When the overpressure condition ceases, the pilot diaphragm head will return to the diaphragm post and the regulator will return to normal operation.

Type 299HV

The Type VSX8 (299HV) slam-shut device on the Type 299HV regulator is a fast acting slam-shut valve which provides overpressure or overpressure and underpressure protection by completely shutting off the flow of gas to the downstream system. The slam-shut module's actions are independent of the Type 299HV main regulator and of the variations to the inlet pressure. The Type VSX8 have internal or external registration. External registration requires a downstream sensing line.

Overpressure Protection

Like most regulators, the Type 299H has outlet pressure ratings lower than the inlet pressure ratings. Complete downstream overpressure protection is needed if the actual inlet pressure exceeds the outlet pressure rating.

Overpressure protection for internal parts is built into the main and pilot diaphragms by means of a small spring on each post. The springs will allow the diaphragm heads to move farther on the posts avoiding damage to or bending of the valve trim.

Overpressuring any portion of a regulator or associated equipment may cause leakage, parts damage or personal injury due to bursting of pressure-containing parts or explosion of accumulated gas. Regulator operation within ratings does not preclude the possibility of damage from external sources or from debris in the pipeline. A regulator should be inspected for damage periodically and after any overpressure condition.

The pilot vent is provided with a 1/4 NPT tapped connection in the spring case.

Installation

Like most regulators, the 299H Series regulators have an outlet pressure rating lower than its inlet pressure rating. Complete downstream overpressure protection is needed if the actual inlet pressure can exceed the regulator outlet pressure rating or the pressure ratings of any downstream equipment. Regulator operation within ratings does not preclude the possibility of damage from external sources or from debris in the lines. A regulator should be inspected for damage periodically and after any overpressure condition.

Clean out all pipelines before installation. Check for damage which might have occurred during shipment. Also, check for and remove any dirt or foreign material which may have accumulated in the regulator body.
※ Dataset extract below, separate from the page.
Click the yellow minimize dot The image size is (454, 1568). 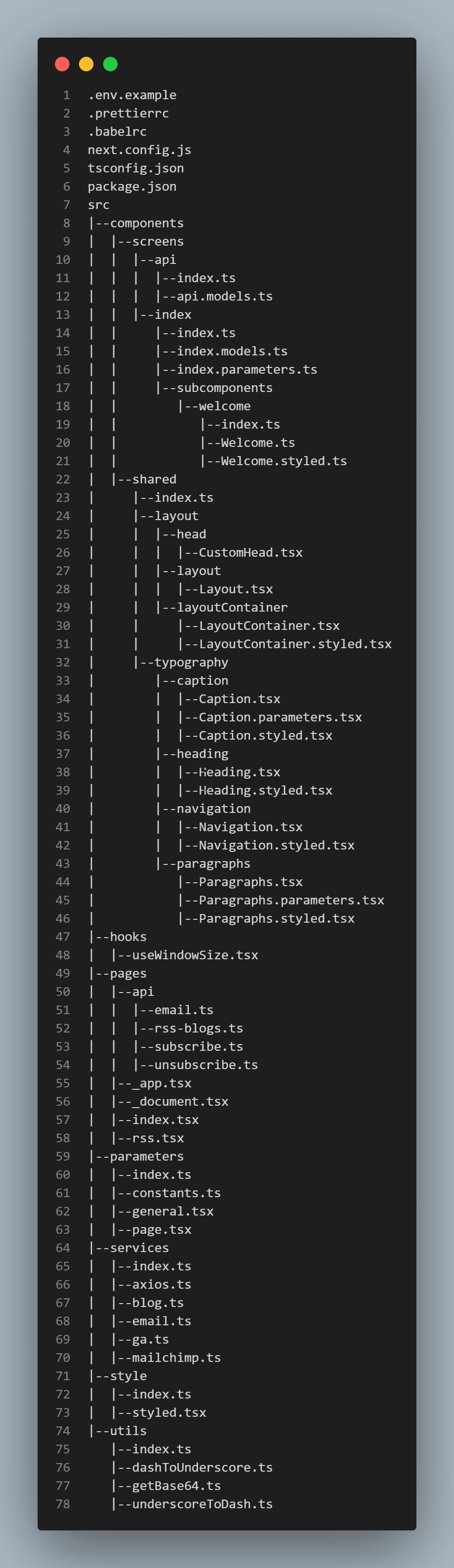coord(87,64)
Apply pipe compound to the external pipe threads of threaded bodies or use suitable line gaskets and good bolting practices with a flanged body. This regulator may be installed in any position desired as long as the flow through the body is in the direction indicated by the arrow on the body. Install a three-valve bypass around the regulator if continuous operation is necessary during maintenance or inspection.

Although the standard orientation of the actuator and pilot to the main valve body is as shown in Figure 1, this orientation may be changed in 90° intervals by rotating the actuator lower casing (key 1, Figure 4) and the elbow fitting (key 19) by 90° and then reinstalling the cap screws.
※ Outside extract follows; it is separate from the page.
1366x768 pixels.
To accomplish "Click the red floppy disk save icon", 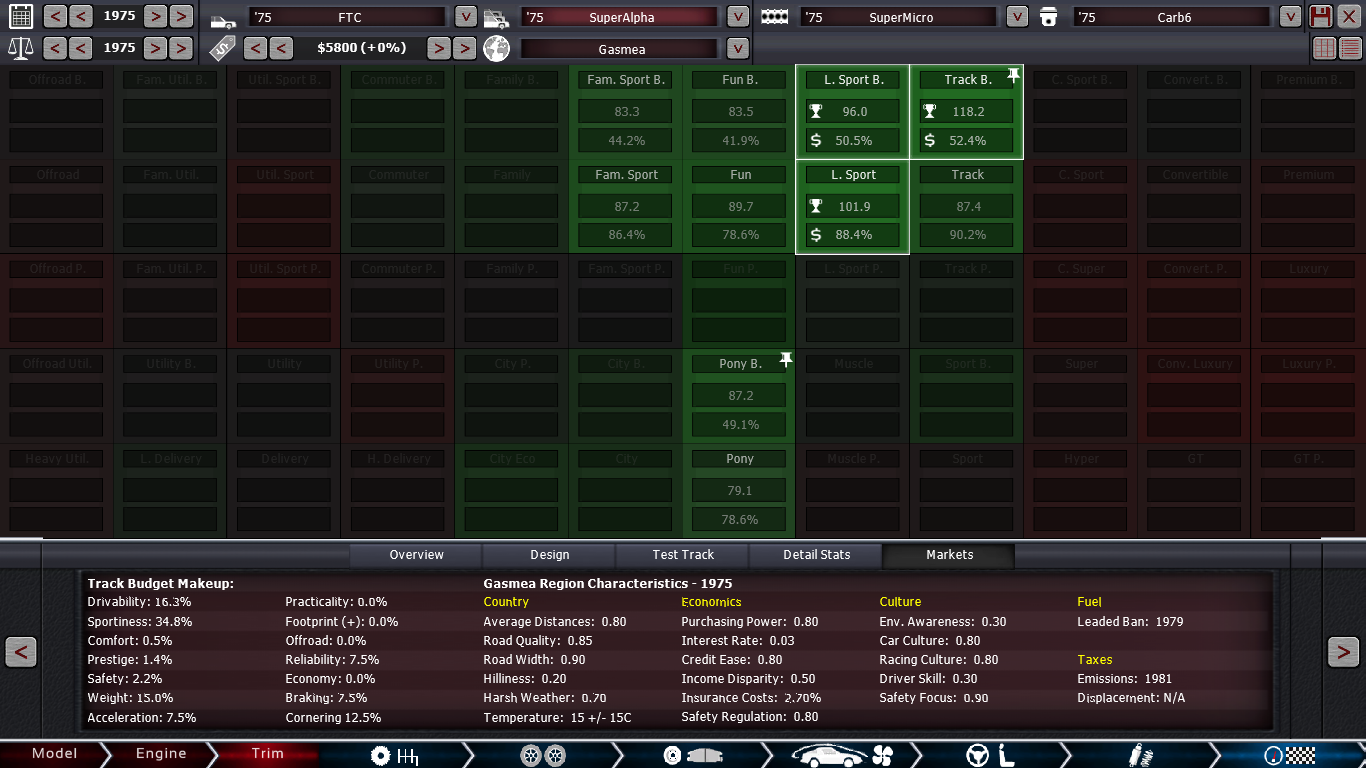I will (1321, 16).
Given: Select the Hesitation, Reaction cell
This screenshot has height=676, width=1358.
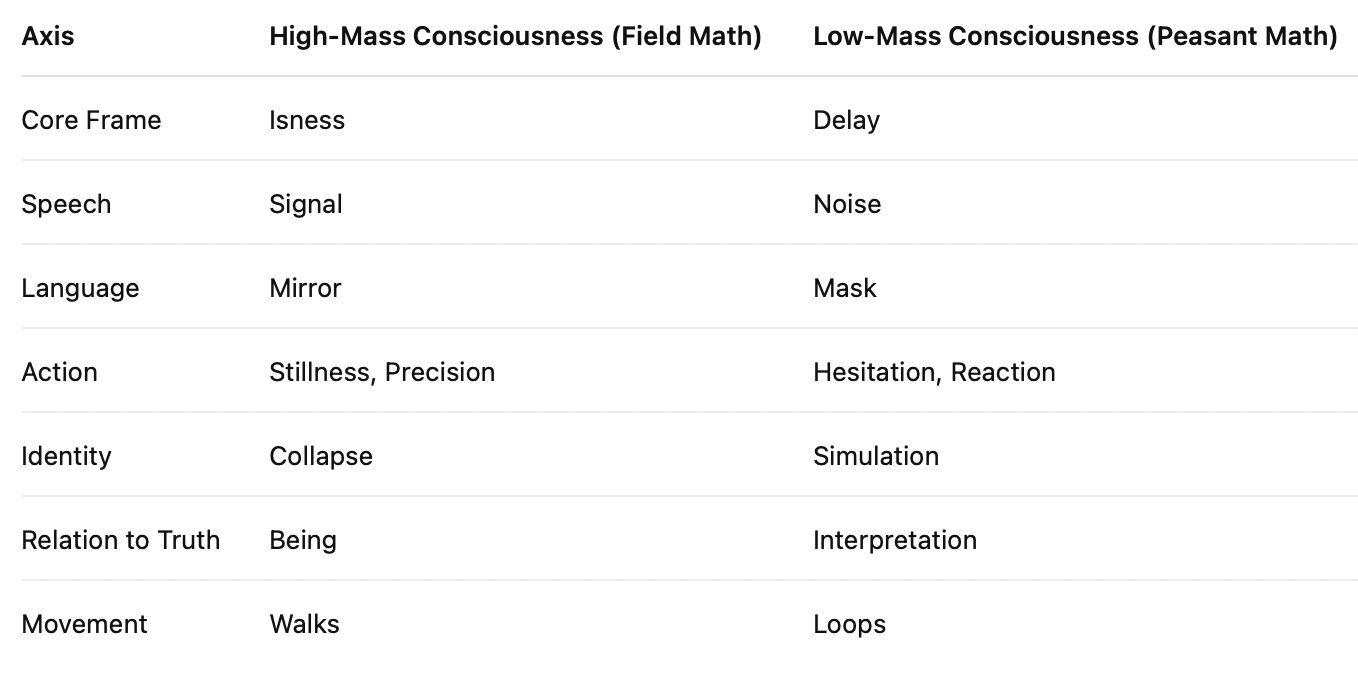Looking at the screenshot, I should (934, 372).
To keep the pilot spring case from being plugged or the spring case from collecting moisture, corrosive chemicals or other foreign material, the vent must be pointed down oriented to the lowest possible point on the spring case or otherwise protected. Vent orientation may be changed by rotating the pilot spring case with respect to the pilot body.
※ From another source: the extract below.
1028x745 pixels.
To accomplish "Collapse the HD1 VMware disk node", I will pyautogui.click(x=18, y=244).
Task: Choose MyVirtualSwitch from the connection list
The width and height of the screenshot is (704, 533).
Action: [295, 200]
To remotely vent the pilot, remove the screwed-in vent assembly (key 27, Figure 3) from the pilot spring case and install obstruction-free tubing or piping into the 1/4 NPT vent tapping. Provide protection on a remote vent by installing a screened vent cap into the remote end of the vent pipe.

An upstream pilot supply line is not required because of the integral pilot supply tubing (key 21, Figure 4). However, as long as the 1/4 NPT tapping in the main valve body is plugged, this tubing may be disconnected from the main valve (key 17) in order to install a pilot supply line from a desired remote location into the pilot.

If using a control line, attach the control line from the pilot tap 2 to 3 ft. / 0.61 to 0.91 m downstream of the regulator in a straight run of pipe. If impossible to comply with this recommendation due to the pipe arrangement, it may be better to make the control line tap nearer the regulator outlet rather than downstream of a block valve. Do not make the tap near any elbow, swage or nipple which might cause turbulence. For optimal performance, use as large of a control line as practical.

In many instances, it will be necessary to enlarge the downstream piping to keep flow velocities within good engineering practices. Expand the piping as close to the regulator outlet as possible.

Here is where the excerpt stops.